EXCERPT TO READ section start
On this day last year, my husband and I were anxiously awaiting for the ultrasound technician to tell us whether we would be having a girl or boy. Of course, the technician saved that news till the very end of the exam, which was like an hour long. As she maneuvered around she suddenly asked if we could tell. I whispered, “A boy?” and when she confirmed it tears instantly came to my eyes. It felt like our journey was finally complete.
When we had decided to adopt, thinking I would never be able to carry a child, we were over the moon excited when we found out it would be a girl. The attorney had called to tell me the news and I immediately prayed and thanked the Lord and also asked that some day we would have a biological son. What I didn’t know was that my husband uttered that same exact prayer. In that moment, while I was laying there holding hands with my husband and the technician told us we would need to be buying blue it was the Lord answering our prayers.
One boy, one girl.
EXCERPT TO READ section end
AVAILABLE DATA section start
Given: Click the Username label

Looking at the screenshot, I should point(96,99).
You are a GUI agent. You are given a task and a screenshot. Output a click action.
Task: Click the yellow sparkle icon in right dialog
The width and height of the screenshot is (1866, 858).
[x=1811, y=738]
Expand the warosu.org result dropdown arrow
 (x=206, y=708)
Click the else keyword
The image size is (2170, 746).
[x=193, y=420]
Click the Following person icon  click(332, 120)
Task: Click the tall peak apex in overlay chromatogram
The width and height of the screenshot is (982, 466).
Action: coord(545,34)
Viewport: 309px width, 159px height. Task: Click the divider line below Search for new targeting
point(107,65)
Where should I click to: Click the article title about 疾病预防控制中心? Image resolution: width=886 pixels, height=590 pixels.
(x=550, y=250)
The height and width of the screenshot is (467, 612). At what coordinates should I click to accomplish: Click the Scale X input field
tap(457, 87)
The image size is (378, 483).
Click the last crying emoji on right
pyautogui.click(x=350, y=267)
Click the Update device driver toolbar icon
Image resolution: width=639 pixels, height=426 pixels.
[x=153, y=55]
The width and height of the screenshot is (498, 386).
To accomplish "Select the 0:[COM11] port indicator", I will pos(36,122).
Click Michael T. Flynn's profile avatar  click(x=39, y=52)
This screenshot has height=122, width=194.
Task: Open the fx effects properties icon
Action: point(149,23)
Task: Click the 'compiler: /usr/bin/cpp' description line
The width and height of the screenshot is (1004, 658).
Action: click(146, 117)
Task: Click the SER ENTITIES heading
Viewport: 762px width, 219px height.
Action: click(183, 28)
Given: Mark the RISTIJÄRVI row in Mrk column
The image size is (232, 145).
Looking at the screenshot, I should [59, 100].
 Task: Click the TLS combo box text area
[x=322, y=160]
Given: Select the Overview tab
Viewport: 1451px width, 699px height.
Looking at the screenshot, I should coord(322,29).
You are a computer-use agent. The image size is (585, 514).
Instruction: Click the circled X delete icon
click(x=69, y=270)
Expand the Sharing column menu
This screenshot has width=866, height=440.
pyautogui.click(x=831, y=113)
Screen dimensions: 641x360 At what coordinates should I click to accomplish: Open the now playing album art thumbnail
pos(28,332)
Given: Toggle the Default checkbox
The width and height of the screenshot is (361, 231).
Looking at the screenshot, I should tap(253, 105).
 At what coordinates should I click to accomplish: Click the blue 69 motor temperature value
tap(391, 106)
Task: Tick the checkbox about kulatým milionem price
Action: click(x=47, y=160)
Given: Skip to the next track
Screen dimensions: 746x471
AVAILABLE DATA section end
## ABOUT THIS EXERCISE
Duplicate everything in the ultrasound passage above, from "On this day" down to "was finally complete.".

## FINISHED TASK
On this day last year, my husband and I were anxiously awaiting for the ultrasound technician to tell us whether we would be having a girl or boy. Of course, the technician saved that news till the very end of the exam, which was like an hour long. As she maneuvered around she suddenly asked if we could tell. I whispered, “A boy?” and when she confirmed it tears instantly came to my eyes. It felt like our journey was finally complete.